Il team di ricerca spera che queste cellule T donate potranno essere in grado di formare il proprio sistema immunitario.
Tutto questo per individuare e distruggere le proprie cellule tumorali.
“Poiché si rivolge a mutazioni specifiche del cancro, l’approccio potrebbe essere rivolto a qualsiasi forma di cancro”, dice Olweus. “E per lo stesso motivo si prevede che abbiano pochi effetti collaterali. Ma occorrerà più lavoro e risorse prima che questo possa essere tradotto in terapia”.
Ma tra 50 anni, diremo ai nostri nipoti: “Quando avevo la tua età, curavamo il cancro con il veleno!”, cioè la chemioterapia e la radioterapia.
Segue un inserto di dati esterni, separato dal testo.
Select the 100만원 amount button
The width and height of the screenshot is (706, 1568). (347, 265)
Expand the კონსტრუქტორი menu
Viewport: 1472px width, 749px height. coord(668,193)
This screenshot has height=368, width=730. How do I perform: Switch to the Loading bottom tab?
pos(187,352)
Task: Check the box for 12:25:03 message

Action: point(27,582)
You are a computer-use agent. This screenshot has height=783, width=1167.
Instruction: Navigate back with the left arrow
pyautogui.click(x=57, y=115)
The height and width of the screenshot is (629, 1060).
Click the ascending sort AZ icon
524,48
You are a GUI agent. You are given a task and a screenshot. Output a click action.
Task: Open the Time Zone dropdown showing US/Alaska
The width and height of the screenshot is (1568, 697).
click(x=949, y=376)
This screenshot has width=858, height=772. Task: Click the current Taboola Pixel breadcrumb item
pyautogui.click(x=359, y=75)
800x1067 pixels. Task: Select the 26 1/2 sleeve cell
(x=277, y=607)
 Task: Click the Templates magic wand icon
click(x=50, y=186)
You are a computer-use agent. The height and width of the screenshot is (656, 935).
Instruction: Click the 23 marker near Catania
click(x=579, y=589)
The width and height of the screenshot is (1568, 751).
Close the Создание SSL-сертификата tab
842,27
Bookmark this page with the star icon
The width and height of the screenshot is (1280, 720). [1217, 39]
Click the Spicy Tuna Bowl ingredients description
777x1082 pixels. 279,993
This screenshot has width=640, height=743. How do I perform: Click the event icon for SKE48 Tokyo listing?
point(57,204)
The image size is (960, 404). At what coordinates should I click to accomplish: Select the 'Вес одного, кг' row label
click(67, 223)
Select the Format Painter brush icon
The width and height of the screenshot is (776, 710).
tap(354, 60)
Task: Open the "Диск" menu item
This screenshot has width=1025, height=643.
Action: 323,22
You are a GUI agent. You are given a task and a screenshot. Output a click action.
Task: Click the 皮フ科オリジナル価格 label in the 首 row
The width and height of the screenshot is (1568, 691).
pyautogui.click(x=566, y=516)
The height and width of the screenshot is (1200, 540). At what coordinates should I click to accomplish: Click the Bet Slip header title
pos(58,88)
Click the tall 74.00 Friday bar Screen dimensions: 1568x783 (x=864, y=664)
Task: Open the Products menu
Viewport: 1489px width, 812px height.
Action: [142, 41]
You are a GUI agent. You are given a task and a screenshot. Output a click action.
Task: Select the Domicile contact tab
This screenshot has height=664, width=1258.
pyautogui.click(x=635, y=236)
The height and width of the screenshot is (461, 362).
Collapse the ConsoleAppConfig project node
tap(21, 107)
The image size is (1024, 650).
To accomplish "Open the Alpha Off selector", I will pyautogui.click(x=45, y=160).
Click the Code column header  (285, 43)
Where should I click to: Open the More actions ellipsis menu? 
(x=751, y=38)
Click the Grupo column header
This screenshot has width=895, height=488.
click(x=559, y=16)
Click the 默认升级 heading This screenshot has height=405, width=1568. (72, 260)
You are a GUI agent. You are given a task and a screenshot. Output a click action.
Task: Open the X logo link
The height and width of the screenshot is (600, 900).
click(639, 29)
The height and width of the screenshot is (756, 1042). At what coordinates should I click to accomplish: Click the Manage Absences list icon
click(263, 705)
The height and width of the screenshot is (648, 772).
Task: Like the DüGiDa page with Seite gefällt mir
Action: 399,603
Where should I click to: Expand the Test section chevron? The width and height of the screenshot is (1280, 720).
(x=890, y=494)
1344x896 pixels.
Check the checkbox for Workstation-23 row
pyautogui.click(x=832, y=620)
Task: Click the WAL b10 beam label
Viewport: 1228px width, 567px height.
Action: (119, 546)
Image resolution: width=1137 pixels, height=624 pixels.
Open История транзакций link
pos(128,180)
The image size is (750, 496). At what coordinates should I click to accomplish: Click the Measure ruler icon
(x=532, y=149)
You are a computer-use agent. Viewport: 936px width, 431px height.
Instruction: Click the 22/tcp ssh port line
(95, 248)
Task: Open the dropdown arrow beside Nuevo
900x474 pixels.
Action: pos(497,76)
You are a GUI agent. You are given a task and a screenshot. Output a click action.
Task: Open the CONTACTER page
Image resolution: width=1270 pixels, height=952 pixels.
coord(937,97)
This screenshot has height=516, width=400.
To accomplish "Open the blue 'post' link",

Questo li spaventerà, mentre per noi oggi è la normalità.
Insomma, la speranza è che in futuro le cose cambieranno. Prova a immaginarlo: tra qualche anno potrebbe essere possibile vaccinarsi contro il cancro, nello stesso modo in cui ora abbiamo un vaccino per il morbillo o l’influenza. Potremo insegnare alle cellule immunitarie a riconoscere i tumori. Esattamente come oggi insegniamo loro a riconoscere e attaccare virus e batteri Questa sarebbe davvero la svolta nella terapia anti-tumorale.
Essere vaccinati, infatti, ci consentirà di essere protetti per tutta la vita.
Qualcuno starà pensando: ma un vaccino contro il cancro esiste già. Si tratta del vaccino anti HPV, giusto? Non è esatto. Il vaccino anti HPV, infatti, non è tecnicamente un vaccino contro il cancro. Chi lo fa si vaccina contro il Papillomavirus, un virus che attacca le cellule del collo dell’utero. Si tratta del tumore che si cerca quando si fa il Pap test, per intenderci.
Questa infezione può portare a delle lesioni precancerose che poi, col tempo, possono trasformarsi in un tumore. Quindi, è un vaccino antivirale che ha come conseguenza indiretta una protezione contro il cancro.
Attualmente il vaccino anti HPV è consigliato a tutte le ragazze tra gli 11 e i 12 anni, cioè presumibilmente prima che siano sessualmente attive e che quindi siano entrate in contatto col virus. Il vaccino ha un’efficacia altissima, intorno al 98% dei casi.
È indubbiamente un’arma importantissima contro il cancro. Ma non basta. La ricerca oggi sta lavorando per scoprire un vaccino ancora più efficace e preciso. Un vaccino che ha come obiettivo proprio le cellule tumorali.